El poder es terrible. El poder corrompe, y el poder absoluto corrompe absolutamente. Tal fue la conclusión a la que llegó Lord Acton, aunque el mismo Satanás lo podría haber escrito en algún lugar con fuego con muchos milenios de anticipación, dándonos la sabiduría de su propia experiencia. Y la información sobre las personas, especialmente todo lo que tenga que ver con sus vidas privadas, es poder. Tener toda esta información a la mano sin sucumbir a la terrible tentación de darle un mal uso require de la virtud de un santo. Y los políticos de Washington, si algo tienen, es que no son unos santos.

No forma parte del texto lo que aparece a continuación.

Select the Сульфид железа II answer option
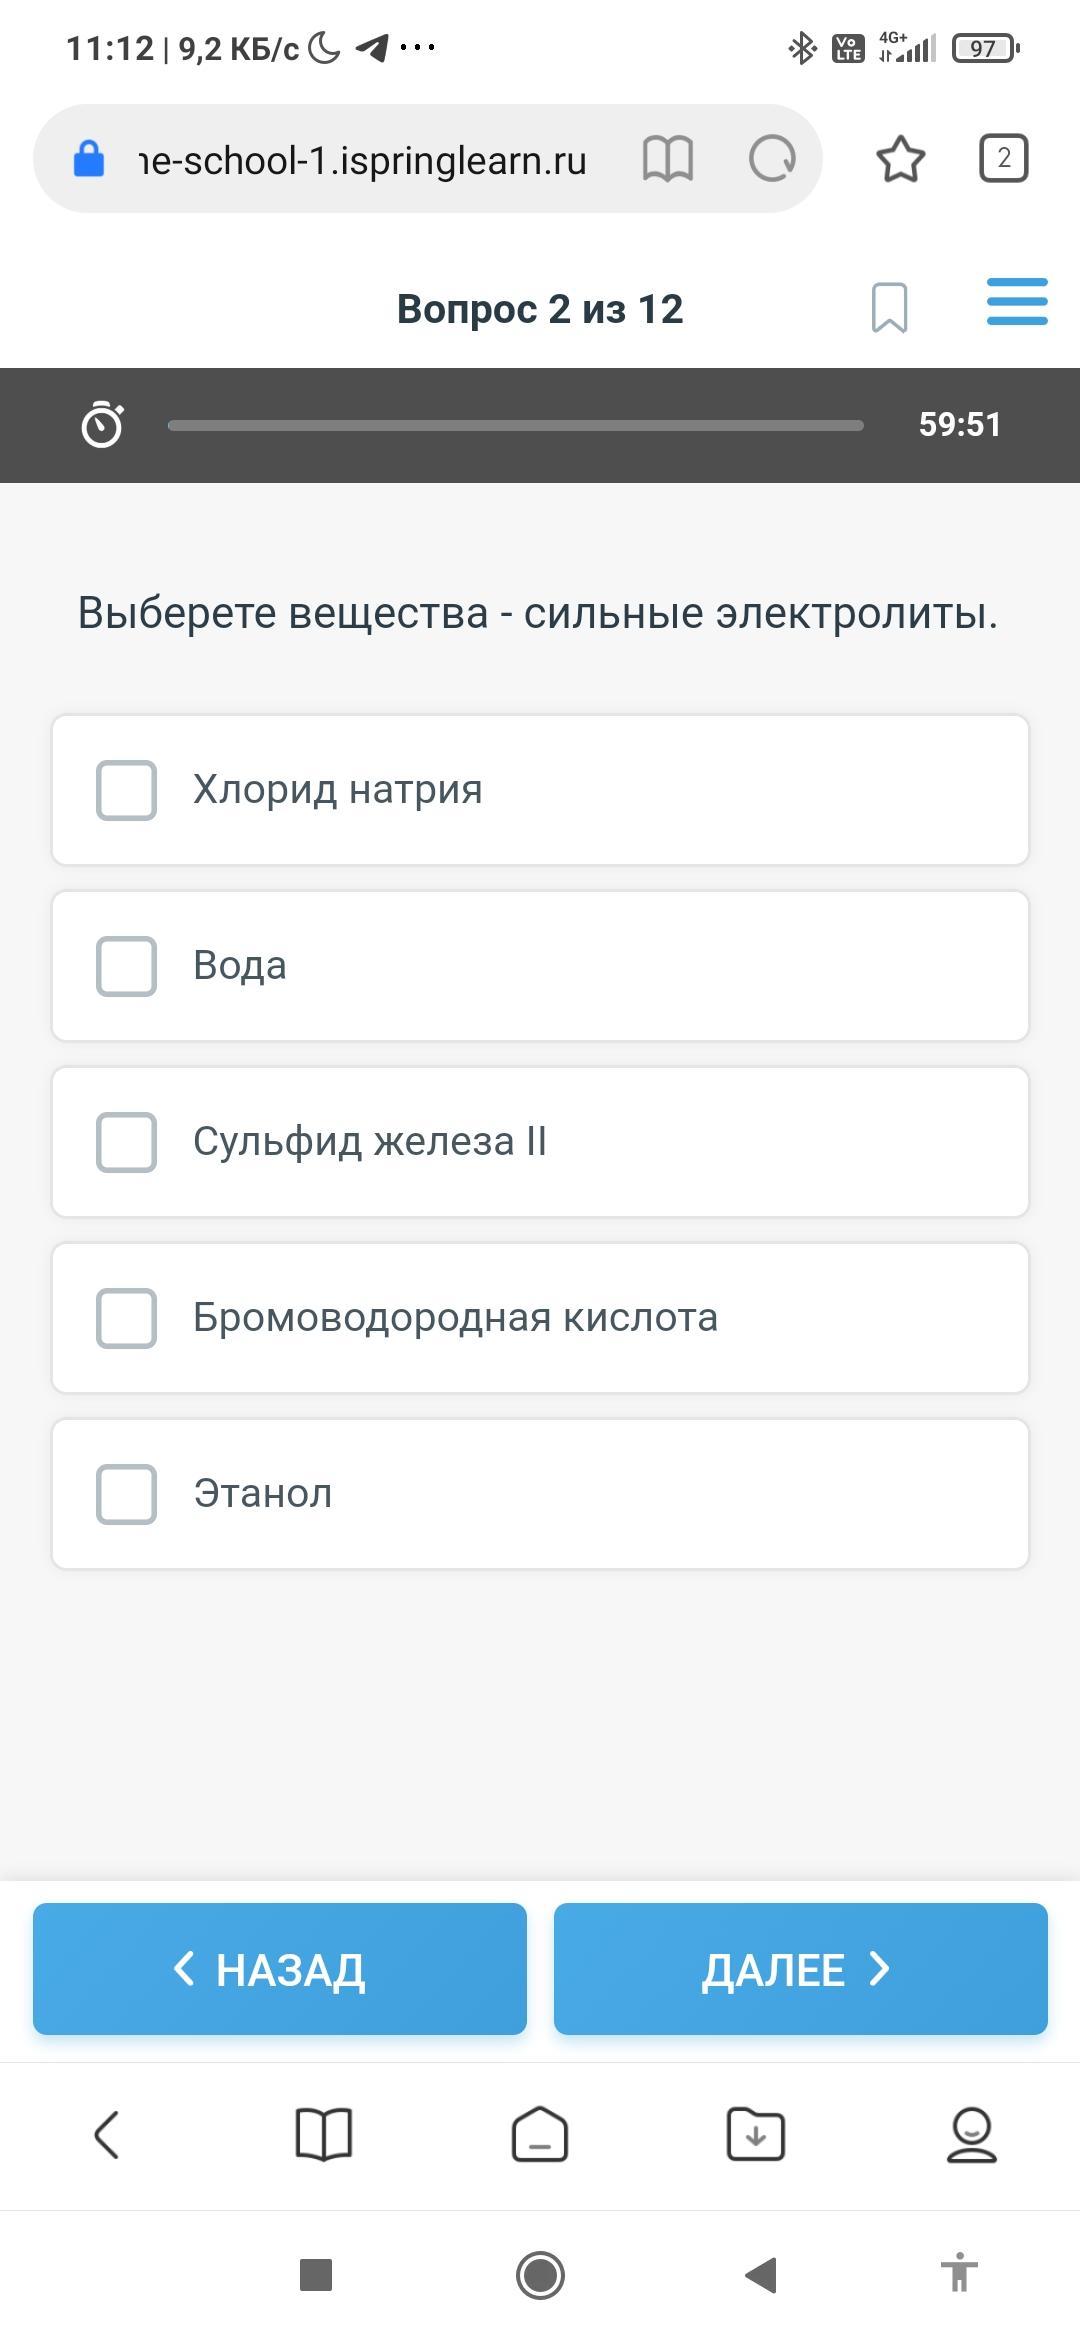 (x=540, y=1142)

George Orwell se equivocó en la fecha, y se equivocó en el personaje (o mejor dicho, en su referencia al sistema socio-económico que le daría vida y culto de la personalidad al Gran Hermano sobreprotector y paternalista). Pero no se equivocó en lo que habría por venir. Ya lo estamos viendo, ya lo estamos viviendo. Es una realidad. Y a como van las cosas, tal vez los ciudadanos norteamericanos, los mismos que en otros tiempos se jactaban de ser los hombres más libres del planeta (en su himno nacional se refieren a su tierra como the land of the free), podrían terminar viviendo en carne propia la sugerencia de una vieja conseja popular mexicana: “no hables mal del padre guardián, deja las cosas como están, y navega con bandera de tonto”. Solo falta que a la realidad cada vez más cercana de la omnipresencia del poderoso e invencible Gran Hermano en todas las partes del planeta en donde nada, absolutamente nada, quedará fuera del alcance de su mirada vigilante, se vuelva también realidad lo que predice la novela futurista Un mundo feliz del también inglés Aldous Huxley. Y de hecho, con los avances actuales en la biotecnología, los norteamericanos no están tan lejos de lograr ambas cosas en un futuro muy incómodamente cercano. Están más cerca de ello de lo que se imaginan.